**Data to use**
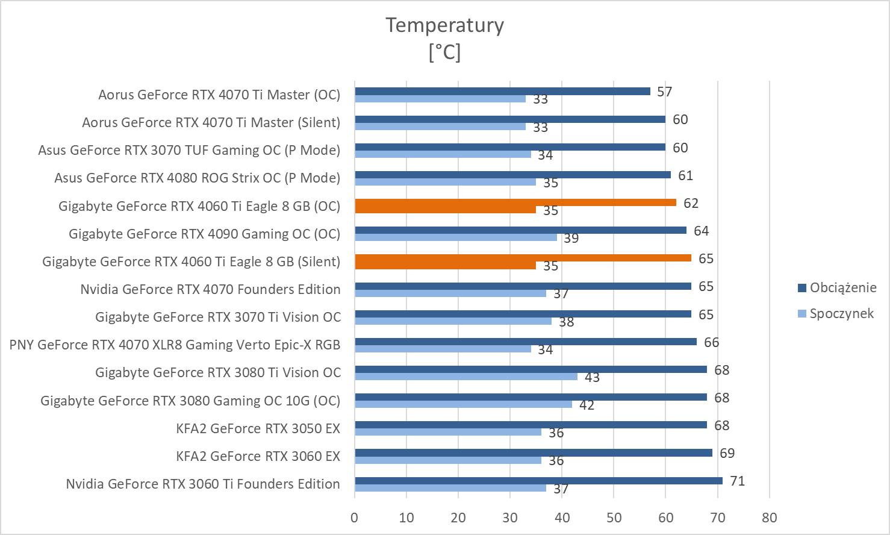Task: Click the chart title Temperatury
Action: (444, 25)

* * *

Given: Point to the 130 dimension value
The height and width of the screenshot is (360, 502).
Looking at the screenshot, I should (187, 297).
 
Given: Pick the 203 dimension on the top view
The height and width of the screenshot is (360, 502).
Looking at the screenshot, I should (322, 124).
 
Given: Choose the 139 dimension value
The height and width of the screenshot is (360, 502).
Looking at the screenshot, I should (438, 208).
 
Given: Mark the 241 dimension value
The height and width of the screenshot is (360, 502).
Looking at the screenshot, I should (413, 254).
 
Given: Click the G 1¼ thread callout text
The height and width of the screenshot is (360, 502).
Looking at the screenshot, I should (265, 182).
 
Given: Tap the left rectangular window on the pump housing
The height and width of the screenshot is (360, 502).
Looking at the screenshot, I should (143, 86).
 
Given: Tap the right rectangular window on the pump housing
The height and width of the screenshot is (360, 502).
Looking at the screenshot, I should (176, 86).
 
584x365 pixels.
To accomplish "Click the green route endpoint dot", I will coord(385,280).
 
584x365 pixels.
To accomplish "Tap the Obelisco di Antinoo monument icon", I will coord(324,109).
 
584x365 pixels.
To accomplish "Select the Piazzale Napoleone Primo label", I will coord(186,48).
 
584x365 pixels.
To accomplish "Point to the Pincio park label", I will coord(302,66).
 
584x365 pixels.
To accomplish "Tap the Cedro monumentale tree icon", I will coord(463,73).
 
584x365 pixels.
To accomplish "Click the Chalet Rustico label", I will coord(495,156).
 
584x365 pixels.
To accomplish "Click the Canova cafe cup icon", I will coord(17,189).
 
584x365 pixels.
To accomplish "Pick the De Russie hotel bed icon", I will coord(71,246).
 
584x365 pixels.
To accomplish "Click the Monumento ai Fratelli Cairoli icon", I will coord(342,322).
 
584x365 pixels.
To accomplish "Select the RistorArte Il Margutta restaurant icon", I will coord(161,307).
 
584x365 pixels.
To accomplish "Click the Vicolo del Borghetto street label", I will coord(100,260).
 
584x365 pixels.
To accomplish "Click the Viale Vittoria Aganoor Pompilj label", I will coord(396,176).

**Written problem**
Count the lines above that contain the word "dimension" and report only that number.

**Solution to this exercise**
4